The caveats are real and should weigh heavily:
- It is not approved. As of June 2026, retatrutide is investigational, and approval is not anticipated before 2027 at the earliest. Anything sold outside a trial is compounded and unapproved, with no guarantee of identity, purity, or dose. See when will retatrutide be available.
- Tolerability is a hurdle. Most users will have nausea during escalation, and roughly 1 in 9 stopped the top dose in TRIUMPH-1 due to side effects.
- Long-term data is still maturing. Multi-year safety, durability after stopping, and lean-mass effects are not fully characterized.
Bottom line: the results justify the excitement, but the responsible verdict is to wait for approval and clinician-supervised access rather than chasing compounded vials. If you and a qualified clinician decide it fits your situation once available, the data suggests it can deliver category-leading weight loss for those who can tolerate titration.
FAQ
Is retatrutide FDA approved in 2026?
No. As of June 2026 retatrutide is investigational and not FDA approved. It is legally available only to participants in Eli Lilly clinical trials, and approval is not expected before 2027 at the earliest.

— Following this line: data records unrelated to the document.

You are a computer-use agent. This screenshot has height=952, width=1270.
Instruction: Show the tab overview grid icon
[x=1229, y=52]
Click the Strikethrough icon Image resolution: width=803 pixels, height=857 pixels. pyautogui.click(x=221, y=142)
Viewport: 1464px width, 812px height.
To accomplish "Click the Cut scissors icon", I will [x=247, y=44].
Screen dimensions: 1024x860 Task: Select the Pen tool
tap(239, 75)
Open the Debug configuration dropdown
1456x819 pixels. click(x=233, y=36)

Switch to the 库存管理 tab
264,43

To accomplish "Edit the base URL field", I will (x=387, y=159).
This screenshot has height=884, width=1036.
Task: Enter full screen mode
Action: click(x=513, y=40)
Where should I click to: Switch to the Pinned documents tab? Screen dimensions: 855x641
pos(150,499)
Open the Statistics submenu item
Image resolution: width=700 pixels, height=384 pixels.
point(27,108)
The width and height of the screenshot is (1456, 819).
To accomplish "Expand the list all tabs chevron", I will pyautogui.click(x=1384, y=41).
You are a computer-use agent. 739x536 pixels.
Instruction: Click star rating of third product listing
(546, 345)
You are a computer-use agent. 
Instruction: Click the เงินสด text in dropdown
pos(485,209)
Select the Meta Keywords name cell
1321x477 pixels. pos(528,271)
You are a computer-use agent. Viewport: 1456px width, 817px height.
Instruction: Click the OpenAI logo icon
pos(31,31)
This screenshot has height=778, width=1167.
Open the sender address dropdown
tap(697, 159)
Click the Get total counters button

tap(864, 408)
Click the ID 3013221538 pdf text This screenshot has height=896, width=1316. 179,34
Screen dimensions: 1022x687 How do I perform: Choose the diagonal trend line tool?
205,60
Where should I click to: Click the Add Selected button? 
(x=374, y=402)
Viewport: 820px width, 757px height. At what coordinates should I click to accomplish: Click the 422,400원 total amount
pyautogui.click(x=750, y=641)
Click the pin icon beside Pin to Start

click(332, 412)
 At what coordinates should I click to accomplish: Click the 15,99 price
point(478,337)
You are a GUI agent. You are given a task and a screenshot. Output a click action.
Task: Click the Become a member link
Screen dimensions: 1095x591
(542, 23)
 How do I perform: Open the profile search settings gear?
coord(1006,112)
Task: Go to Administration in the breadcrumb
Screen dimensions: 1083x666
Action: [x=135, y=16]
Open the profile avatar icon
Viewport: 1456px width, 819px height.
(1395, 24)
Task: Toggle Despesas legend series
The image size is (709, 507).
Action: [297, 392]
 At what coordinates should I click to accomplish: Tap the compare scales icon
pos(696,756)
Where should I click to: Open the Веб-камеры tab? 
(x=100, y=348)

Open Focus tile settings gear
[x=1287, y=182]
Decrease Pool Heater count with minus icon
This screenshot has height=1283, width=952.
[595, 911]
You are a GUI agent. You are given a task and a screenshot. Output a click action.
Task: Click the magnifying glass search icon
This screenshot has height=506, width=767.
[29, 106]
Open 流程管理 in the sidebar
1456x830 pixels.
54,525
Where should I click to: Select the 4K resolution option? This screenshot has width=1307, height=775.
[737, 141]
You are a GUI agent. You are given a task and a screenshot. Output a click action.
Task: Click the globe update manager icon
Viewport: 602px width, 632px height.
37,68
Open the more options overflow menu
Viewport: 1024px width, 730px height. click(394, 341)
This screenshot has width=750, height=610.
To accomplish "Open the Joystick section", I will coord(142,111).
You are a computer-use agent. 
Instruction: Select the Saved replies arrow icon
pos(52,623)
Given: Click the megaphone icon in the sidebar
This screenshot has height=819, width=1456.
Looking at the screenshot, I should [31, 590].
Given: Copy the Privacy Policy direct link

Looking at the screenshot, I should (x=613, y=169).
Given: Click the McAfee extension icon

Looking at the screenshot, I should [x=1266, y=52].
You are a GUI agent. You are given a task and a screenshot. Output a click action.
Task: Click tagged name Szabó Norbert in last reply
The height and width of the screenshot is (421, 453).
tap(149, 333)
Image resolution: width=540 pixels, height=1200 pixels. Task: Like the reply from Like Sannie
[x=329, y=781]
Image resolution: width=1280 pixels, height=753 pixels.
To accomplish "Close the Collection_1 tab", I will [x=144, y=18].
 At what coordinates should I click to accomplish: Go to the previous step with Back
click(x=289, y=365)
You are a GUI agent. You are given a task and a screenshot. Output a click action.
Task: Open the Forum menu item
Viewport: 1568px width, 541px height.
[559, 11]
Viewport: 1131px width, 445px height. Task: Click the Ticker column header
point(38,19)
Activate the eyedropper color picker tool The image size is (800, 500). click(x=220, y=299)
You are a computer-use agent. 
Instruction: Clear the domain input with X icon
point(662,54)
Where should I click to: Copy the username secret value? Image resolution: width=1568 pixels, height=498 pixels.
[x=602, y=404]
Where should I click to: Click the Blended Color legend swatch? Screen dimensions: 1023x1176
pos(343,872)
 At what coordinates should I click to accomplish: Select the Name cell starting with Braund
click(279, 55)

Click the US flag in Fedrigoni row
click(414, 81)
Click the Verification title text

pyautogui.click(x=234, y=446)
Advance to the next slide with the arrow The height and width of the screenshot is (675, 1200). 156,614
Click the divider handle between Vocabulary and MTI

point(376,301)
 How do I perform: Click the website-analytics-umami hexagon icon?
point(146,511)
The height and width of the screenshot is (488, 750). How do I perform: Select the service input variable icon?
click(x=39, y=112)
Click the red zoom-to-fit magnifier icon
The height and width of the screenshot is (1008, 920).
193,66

How much weight do people lose on retatrutide?
In phase 3 TRIUMPH-1, average loss on the 12 mg dose was 28.3% at 80 weeks, with up to 30.3% in a longer extension among higher-BMI patients. Phase 2 showed about 24.2% at 48 weeks on 12 mg. Individual results vary widely, especially with compounded use.
What is the most common side effect?
Nausea, reported by about 42% of people at the 12 mg dose in TRIUMPH-1. Diarrhea, vomiting, and constipation are also common. Most are mild to moderate and concentrated during dose escalation.
Does retatrutide give you more energy than other GLP-1 drugs?
Some user reviews describe more energy or warmth than on semaglutide, plausibly linked to glucagon receptor activity that may raise energy expenditure. This is a reported theme, not a guaranteed effect, and others report fatigue early on.
Is compounded retatrutide safe?
Compounded retatrutide is unapproved and not quality-assured, so identity, purity, and dosing can vary. Reported non-response and inconsistent results often trace to compounded products. See compounded retatrutide for more.
This article is for informational purposes only and is not medical advice. Talk to a qualified clinician before starting, stopping, or changing any medication.